Suddenly I regret selling my copy of Mickey Mousecapade 20 years ago
To me, a difference between the original Goonies and The Goonies II is the difference between Wonder Boy in Monster Land and Wonder Boy III: The Dragon’s Trap. They’re both nonlinear from moment to moment, but whereas WB3 slots roughly into what we now consider a “Metroidvania” in the sense that it’s an open world that you jump and climb around as you earn abilities that help you to explore further, WB2 is essentially linear in structure. As such, it has a sort of momentum missing in a totally open game.
Although you feel a freedom to explore and make your own decisions, there’s never a moment when you’re forced to backtrack extensively, or figure out what to do where.
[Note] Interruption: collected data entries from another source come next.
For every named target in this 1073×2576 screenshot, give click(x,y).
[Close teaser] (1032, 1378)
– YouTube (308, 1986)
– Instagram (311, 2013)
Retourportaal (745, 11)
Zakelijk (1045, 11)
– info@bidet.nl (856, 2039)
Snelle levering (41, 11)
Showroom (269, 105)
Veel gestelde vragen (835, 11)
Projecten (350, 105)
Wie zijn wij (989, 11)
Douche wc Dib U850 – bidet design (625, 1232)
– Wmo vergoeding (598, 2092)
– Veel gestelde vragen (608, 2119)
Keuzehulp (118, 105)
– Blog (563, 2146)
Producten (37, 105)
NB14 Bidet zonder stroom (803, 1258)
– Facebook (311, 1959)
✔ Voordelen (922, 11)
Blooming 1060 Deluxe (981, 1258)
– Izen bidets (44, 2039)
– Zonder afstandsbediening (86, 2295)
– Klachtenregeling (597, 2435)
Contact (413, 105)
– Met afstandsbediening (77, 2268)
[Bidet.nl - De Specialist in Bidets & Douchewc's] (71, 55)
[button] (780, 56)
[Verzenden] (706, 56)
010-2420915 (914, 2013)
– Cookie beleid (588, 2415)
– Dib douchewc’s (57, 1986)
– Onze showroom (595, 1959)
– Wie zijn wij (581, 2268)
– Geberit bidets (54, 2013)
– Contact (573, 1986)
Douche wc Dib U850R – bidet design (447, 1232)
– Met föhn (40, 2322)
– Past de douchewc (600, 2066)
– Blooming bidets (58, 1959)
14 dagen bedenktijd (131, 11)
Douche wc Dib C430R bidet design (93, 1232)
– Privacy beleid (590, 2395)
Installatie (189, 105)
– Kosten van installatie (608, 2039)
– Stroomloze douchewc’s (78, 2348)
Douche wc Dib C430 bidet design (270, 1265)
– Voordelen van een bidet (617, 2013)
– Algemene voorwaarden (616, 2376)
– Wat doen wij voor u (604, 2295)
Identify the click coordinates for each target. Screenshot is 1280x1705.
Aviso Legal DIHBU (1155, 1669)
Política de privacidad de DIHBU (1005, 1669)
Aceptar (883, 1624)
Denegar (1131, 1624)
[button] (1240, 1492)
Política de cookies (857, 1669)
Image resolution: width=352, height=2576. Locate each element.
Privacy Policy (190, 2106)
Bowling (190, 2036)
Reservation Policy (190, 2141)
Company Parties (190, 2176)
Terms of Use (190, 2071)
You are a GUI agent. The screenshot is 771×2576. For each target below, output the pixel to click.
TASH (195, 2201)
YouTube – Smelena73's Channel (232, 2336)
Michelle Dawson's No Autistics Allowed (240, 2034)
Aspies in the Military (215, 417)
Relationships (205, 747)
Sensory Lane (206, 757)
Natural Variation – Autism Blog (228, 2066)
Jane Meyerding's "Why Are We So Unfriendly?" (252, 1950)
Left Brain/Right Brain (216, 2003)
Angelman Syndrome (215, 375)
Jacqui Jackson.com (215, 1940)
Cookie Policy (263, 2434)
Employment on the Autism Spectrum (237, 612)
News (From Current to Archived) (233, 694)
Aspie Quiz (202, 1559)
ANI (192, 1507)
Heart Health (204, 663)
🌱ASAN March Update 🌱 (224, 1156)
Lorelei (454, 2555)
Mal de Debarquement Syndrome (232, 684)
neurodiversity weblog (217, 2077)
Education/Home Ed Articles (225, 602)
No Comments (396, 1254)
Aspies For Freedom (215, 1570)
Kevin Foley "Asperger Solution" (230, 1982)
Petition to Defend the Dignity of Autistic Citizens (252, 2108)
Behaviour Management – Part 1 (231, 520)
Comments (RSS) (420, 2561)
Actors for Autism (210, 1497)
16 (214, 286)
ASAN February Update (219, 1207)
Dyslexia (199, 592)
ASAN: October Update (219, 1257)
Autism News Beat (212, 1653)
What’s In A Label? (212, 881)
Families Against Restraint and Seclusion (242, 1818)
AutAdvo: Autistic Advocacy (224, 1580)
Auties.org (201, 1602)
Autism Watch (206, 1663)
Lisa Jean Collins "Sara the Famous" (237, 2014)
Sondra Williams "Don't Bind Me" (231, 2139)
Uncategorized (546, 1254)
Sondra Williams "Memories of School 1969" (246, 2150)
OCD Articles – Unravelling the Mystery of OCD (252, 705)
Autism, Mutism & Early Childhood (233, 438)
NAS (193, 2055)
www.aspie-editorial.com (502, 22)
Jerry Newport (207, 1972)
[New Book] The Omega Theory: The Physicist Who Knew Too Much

You never have that bubble-bursting moment of “So what am I meant to do now?” where you’re forced to pick through the world and try everything you can think of until the game lets you move forward.
This, and some other recent discussions I’ve had, is leading me to think more about guided game narrative. We’re used to a sort of binary labeling system: either a game is linear, or it’s non-linear. For extreme examples we might use the term “open world”. In retrospect, obviously that’s not a very helpful way to talk about a game’s flow. Although this isn’t perfect either, it may be more representative to talk about short-term and long-term structure.
Nearly every game is nonlinear from one moment to the next, or else we’d have no liberty to make decisions, but it would be fair to call most music games and scrolling shooters linear in the short term. You’re free to make a few decisions to keep the game moving forward, but you have no real control over the game’s direction. For all its jumpy exploration, a game like SMB, that only scrolls in one direction, would also probably be described this way.
To contrast, a game like WB2 or The Goonies would be nonlinear in the short term because although you’ve got a good idea of where the game expects you to go and what you’re eventually meant to do, the game leaves it up to you how you’re going to get to that point.
Yet, in the long term both of these games are quite linear – so there’s not an easy parallel with Metroid or The Legend of Zelda, which are nonlinear in both short and long-term structure.
So, that’s the start of something, I guess. Though, it raises the question: are there any games that are linear in the short-term yet nonlinear in their long-term structure? What would this even describe? Games with branching paths?
EDIT: It may even be more helpful to break things into three “acts” – short-term, medium-term, and long-term. An “open world” game would be nonlinear in all three ranges.